The 2013 Missouri Hunger Atlas is the third of such studies performed by the MU Interdisciplinary Center for Food Security. The team at MU released previous studies in 2008 and 2010.
The Missouri Hunger Atlas collects food insecurity statistics down to the county level, something the U.S. Department of Agriculture doesn't do. The federal department collects statistics on food insecurity at the state level annually.
"We did it because nobody else does," said Sandy Rikoon, Missouri Hunger Atlas' lead researcher. "We kind of stepped into a gap because the data wasn't there."
The Missouri Hunger Atlas is limited in that it is a statistical model rather than an actual statewide survey of households. MU researchers relied on poverty data and enrollment in state and federal food assistance programs to predict the number of food-insecure households in Missouri.
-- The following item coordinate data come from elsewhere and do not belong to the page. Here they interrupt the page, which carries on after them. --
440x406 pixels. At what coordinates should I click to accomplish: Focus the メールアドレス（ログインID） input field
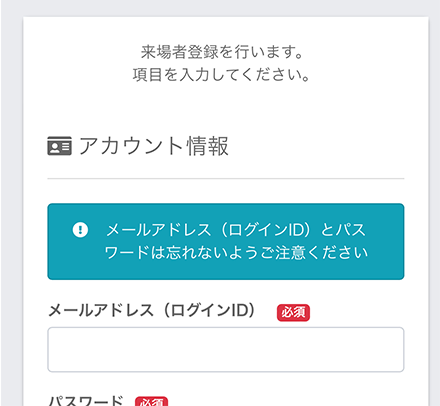[x=226, y=349]
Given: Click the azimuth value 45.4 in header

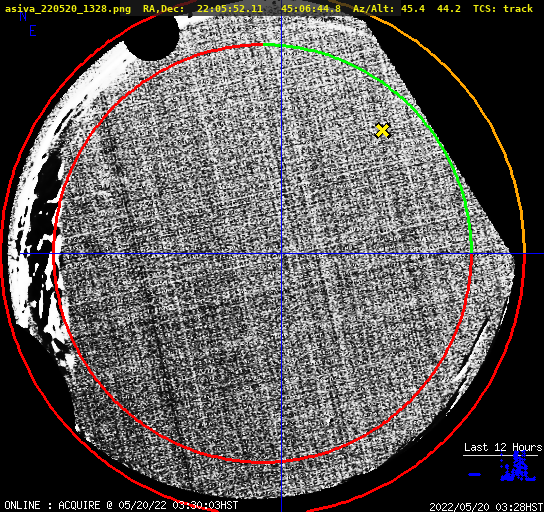Looking at the screenshot, I should pos(413,8).
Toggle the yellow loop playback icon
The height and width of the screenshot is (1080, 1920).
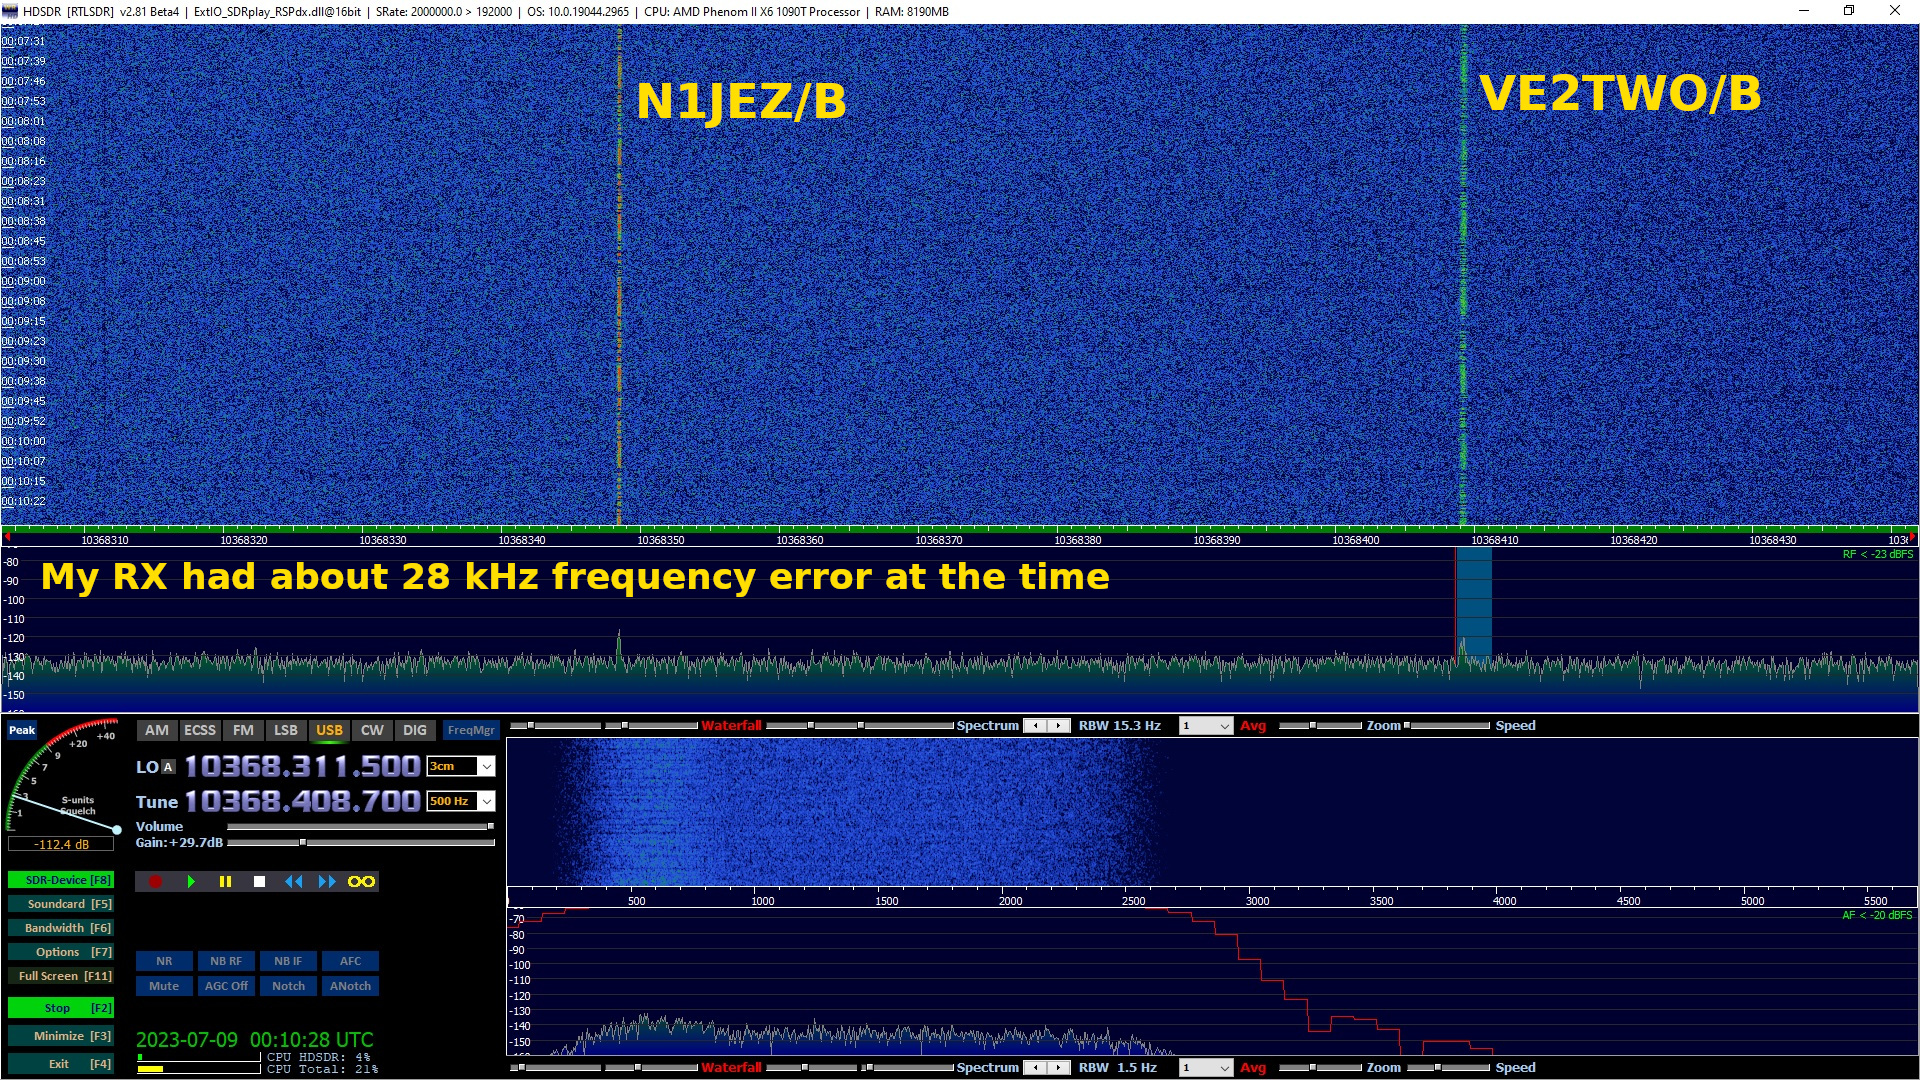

Rikoon said he and his team would like to conduct an actual food insecurity survey in Missouri but they don't have the funding needed to perform such a comprehensive study.
Like the data collected by the U.S. Department of Agriculture, the Hunger Atlas classifies families into three categories: food secure, food insecure and very low food security.
Rikoon said the Hunger Atlas is an important study for food banks, policymakers and citizens.
Rikoon said he hopes the Hunger Atlas will be released every two to three years.